# Assignment:
Please set down exactly the lines of the listing below from the line containing "Screen dimensions: 1024x586" through the line containing "Task: Click the L2 Cache label", both lines included, leaving out all other lines.
━━━━━━━━
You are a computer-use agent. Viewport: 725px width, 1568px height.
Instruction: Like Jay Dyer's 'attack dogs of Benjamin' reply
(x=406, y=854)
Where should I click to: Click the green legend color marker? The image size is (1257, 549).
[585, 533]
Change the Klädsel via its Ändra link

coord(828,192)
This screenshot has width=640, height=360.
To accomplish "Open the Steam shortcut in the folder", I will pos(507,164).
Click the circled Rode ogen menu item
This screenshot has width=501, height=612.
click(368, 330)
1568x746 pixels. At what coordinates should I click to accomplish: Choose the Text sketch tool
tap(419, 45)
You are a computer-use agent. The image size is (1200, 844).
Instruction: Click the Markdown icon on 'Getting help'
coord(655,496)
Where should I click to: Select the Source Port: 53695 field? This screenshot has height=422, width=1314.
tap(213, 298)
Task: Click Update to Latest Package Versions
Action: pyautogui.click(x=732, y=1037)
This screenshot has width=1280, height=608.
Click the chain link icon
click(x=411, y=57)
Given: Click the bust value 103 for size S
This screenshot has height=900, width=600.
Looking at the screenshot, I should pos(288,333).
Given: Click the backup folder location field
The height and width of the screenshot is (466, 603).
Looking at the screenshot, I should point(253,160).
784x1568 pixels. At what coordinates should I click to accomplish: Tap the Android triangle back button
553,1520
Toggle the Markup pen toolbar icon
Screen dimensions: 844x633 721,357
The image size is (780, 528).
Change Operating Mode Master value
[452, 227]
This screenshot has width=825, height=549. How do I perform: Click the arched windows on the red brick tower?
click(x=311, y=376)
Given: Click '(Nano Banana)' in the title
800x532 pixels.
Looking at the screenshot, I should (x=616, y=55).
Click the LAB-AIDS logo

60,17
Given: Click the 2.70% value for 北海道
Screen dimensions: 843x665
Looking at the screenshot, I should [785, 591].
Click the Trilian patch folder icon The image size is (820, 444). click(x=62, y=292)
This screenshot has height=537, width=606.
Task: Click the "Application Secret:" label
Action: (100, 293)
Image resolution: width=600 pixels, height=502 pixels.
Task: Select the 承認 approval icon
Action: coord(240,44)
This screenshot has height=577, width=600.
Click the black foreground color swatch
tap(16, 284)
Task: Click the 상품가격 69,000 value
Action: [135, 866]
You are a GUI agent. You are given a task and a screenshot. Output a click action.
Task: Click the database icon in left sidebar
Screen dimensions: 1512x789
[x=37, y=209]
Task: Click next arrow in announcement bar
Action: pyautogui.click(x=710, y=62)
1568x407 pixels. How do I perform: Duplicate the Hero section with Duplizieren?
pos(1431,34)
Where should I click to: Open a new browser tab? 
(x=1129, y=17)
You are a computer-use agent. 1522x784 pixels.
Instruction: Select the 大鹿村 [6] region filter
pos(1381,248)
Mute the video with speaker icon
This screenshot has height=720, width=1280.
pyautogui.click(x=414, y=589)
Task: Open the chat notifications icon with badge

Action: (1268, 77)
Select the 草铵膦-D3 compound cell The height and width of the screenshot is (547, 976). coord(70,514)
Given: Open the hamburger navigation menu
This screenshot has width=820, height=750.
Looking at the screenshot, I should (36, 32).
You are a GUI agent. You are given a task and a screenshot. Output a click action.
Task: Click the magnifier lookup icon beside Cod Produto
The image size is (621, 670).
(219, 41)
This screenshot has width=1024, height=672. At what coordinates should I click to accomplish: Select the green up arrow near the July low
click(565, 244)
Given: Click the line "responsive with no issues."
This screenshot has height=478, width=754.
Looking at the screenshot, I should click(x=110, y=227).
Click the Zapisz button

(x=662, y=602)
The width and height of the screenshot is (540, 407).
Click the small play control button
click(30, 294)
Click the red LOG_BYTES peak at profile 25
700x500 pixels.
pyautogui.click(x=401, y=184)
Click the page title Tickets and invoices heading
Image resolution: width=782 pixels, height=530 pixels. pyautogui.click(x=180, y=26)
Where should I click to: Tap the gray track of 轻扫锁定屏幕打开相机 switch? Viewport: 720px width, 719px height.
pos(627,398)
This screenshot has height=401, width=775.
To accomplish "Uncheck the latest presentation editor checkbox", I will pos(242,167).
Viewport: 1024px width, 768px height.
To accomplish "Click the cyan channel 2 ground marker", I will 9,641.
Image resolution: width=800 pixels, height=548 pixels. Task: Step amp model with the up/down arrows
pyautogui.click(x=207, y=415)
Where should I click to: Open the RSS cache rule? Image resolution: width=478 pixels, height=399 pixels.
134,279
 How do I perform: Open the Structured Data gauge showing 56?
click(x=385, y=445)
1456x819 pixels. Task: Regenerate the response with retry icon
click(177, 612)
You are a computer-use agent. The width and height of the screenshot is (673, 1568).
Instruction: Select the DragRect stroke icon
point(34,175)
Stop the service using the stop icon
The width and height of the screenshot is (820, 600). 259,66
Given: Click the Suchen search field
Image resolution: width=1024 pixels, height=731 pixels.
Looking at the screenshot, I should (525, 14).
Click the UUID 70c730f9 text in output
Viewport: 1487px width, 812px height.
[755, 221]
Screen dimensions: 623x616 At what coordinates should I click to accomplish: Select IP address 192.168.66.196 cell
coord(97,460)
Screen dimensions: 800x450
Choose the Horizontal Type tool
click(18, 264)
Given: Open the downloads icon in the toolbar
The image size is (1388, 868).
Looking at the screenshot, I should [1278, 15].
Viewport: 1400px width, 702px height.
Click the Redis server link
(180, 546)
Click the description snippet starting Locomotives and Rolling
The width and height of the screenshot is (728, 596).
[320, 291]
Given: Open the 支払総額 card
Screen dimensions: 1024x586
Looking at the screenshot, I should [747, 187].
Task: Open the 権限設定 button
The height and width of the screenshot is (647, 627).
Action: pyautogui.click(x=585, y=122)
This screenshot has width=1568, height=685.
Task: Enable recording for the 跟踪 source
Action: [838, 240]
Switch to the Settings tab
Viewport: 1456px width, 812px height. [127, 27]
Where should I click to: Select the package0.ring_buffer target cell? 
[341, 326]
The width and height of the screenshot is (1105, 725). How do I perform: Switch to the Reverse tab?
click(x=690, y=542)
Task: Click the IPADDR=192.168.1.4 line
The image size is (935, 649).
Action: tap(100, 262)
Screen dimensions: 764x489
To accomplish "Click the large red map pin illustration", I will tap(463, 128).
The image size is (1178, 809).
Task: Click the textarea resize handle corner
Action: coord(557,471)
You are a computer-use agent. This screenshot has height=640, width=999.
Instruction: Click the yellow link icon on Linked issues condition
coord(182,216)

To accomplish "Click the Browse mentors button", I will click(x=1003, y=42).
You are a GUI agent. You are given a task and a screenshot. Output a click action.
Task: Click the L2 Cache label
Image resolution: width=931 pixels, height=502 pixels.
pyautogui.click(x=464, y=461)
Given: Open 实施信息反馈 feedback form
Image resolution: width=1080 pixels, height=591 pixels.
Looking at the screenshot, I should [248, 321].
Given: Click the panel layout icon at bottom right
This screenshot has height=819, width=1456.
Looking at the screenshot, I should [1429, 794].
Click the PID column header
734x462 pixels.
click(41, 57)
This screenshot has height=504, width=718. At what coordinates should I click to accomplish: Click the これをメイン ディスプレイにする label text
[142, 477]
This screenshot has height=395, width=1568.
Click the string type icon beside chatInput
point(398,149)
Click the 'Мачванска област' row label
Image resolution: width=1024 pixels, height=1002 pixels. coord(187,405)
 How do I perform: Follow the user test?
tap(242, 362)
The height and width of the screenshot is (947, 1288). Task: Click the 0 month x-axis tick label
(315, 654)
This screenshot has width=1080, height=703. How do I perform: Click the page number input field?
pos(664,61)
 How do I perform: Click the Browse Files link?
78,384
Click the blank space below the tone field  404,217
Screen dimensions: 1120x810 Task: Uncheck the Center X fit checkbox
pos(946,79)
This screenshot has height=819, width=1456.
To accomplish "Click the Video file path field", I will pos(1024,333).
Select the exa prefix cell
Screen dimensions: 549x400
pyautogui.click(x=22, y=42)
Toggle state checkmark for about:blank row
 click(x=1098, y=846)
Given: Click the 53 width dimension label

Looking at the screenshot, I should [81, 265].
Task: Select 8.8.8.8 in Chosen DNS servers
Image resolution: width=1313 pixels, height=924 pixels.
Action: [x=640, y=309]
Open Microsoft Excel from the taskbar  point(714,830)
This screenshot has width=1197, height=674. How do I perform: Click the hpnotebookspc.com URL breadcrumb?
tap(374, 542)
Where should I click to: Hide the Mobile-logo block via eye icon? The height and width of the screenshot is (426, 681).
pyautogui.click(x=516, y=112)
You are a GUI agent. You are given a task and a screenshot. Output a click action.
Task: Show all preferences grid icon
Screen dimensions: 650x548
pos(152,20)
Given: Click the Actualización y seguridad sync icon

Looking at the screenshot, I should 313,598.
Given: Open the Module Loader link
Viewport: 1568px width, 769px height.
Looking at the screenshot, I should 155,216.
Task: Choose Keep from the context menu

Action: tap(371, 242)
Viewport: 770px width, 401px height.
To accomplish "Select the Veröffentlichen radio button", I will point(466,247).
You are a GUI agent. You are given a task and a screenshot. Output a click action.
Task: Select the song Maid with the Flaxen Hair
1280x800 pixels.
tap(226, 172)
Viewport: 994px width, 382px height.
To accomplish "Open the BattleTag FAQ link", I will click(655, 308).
━━━━━━━━
# Completed exercise:
Screen dimensions: 1024x586
Looking at the screenshot, I should [747, 187].
Task: Open the 権限設定 button
The height and width of the screenshot is (647, 627).
Action: pyautogui.click(x=585, y=122)
This screenshot has width=1568, height=685.
Task: Enable recording for the 跟踪 source
Action: [838, 240]
Switch to the Settings tab
Viewport: 1456px width, 812px height. [127, 27]
Where should I click to: Select the package0.ring_buffer target cell? 
[341, 326]
The width and height of the screenshot is (1105, 725). How do I perform: Switch to the Reverse tab?
click(x=690, y=542)
Task: Click the IPADDR=192.168.1.4 line
The image size is (935, 649).
Action: tap(100, 262)
Screen dimensions: 764x489
To accomplish "Click the large red map pin illustration", I will tap(463, 128).
The image size is (1178, 809).
Task: Click the textarea resize handle corner
Action: coord(557,471)
You are a computer-use agent. This screenshot has height=640, width=999.
Instruction: Click the yellow link icon on Linked issues condition
coord(182,216)

To accomplish "Click the Browse mentors button", I will click(x=1003, y=42).
You are a GUI agent. You are given a task and a screenshot. Output a click action.
Task: Click the L2 Cache label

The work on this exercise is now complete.